New Zealand reported zero new coronavirus cases Monday for the first time since the middle of March.
The milestone comes a week after the country began loosening strict lockdown rules in place for a month as the government sought to stop the spread of the virus.
"Clearly these are encouraging figures today, but it is just one moment in time," said Director-General of Health Ashley Bloomfield.
"The real test is later this week when we factor in the incubation period for the virus and the time it takes for people to display symptoms which is generally five to six days after exposure,” Bloomfield added.
While New Zealand has made significant progress against the virus with about 1,500 total confirmed cases and 20 deaths, it is taking a cautious approach to reversing stay-at-home measures. Most schools are still closed, as are most shops and restaurants.
Italy, one of the hardest-hit nations, began the process of reopening Monday with factory and construction workers allowed to return to their jobs. People will also be allowed to take walks and visit relatives, while restaurants will be allowed to provide take-away service.
The country has confirmed more than 210,000 cases and about 29,000 deaths. Health officials reported 174 new deaths Sunday, the lowest daily figure in about two months.
Commuters using public transportation in Spain were required to were masks Monday, on the first day of easing of its lockdown, while health officials reported 164 new deaths.
Six million masks were available for free distribution at various stations of the public transport systems in Madrid, Barcelona, Mallorca, Valencia and other cities.
Businesses also started returning to operations Monday in parts of Malaysia as Prime Minister Muhyiddin Yassin eased lockdown restrictions originally set to expire May 12.
Yassin’s government is one of many across the globe considering how to balance measures meant to stop the coronavirus from spreading against the desire to get economic activity going.
Health officials have cautioned against reopening too quickly and risking a new wave of infections that reverse progress made in recent weeks in areas under lockdown.
The virus has strained health care systems and forced governments to take novel approaches to increasing capacity to care for patients.
In Mexico City, officials are converting areas of the Formula One racetrack into medical bays with about 200 beds along with facilities for consultations with people who are reporting COVID-19 symptoms.
Japanese Prime Minister Shinzo Abe announced his government is extending Japan’s state of emergency through the end of the month.
The restrictions were due to expire Wednesday in the country that has reported about 15,000 infections and 500 deaths.

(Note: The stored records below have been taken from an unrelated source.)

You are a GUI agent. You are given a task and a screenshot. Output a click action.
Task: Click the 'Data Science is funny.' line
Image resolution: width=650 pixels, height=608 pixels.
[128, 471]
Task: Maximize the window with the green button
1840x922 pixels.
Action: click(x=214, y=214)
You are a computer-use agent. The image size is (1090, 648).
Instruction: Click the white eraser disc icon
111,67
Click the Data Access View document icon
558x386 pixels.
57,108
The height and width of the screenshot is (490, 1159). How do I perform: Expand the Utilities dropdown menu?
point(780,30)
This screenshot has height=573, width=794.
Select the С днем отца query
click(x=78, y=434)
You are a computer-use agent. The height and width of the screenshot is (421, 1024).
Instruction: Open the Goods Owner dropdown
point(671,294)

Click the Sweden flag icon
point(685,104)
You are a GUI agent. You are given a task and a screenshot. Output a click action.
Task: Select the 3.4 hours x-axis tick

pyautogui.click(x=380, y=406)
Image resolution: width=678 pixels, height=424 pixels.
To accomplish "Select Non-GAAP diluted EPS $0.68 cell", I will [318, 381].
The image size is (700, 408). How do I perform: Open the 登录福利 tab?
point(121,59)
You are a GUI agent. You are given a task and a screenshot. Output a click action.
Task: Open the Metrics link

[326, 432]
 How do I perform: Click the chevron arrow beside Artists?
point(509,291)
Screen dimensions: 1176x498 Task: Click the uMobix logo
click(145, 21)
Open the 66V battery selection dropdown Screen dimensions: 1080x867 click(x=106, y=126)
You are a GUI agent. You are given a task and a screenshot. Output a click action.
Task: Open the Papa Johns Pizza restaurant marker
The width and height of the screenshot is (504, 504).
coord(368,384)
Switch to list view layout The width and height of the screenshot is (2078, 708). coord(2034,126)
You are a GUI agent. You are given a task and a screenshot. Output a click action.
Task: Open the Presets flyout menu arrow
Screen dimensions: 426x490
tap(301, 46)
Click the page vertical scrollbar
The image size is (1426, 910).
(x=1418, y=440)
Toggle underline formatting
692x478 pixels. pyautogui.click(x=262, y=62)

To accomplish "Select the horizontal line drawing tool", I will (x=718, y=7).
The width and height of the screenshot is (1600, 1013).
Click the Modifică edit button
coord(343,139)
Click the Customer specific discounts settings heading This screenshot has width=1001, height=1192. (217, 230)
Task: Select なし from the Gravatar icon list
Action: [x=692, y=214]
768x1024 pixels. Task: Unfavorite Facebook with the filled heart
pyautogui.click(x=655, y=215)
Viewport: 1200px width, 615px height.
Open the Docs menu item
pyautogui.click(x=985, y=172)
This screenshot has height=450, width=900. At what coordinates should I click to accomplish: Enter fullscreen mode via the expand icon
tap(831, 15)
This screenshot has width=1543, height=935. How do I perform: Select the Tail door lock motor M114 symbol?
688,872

Meanwhile the number of confirmed cases rose quickly again in Russia, which on Monday reported its second consecutive day with more than 10,000 new cases. That puts it at 145,000 total with 1,350 deaths.
A major focus for dealing with COVID-19 is the search for a vaccine, which the World Health Organization says currently involves about 90 different potential formulations in several countries.
Those vaccines must be tested both for safety and to prove they are effective before doses can be manufactured for the public. Health officials have cautioned the process could take 12 to 18 months.
But U.S. President Donald Trump was more optimistic Sunday, saying he thinks there will be a vaccine by the end of this year.
There are more than 3.5 million confirmed cases of COVID-19 worldwide, with nearly 250,000 deaths.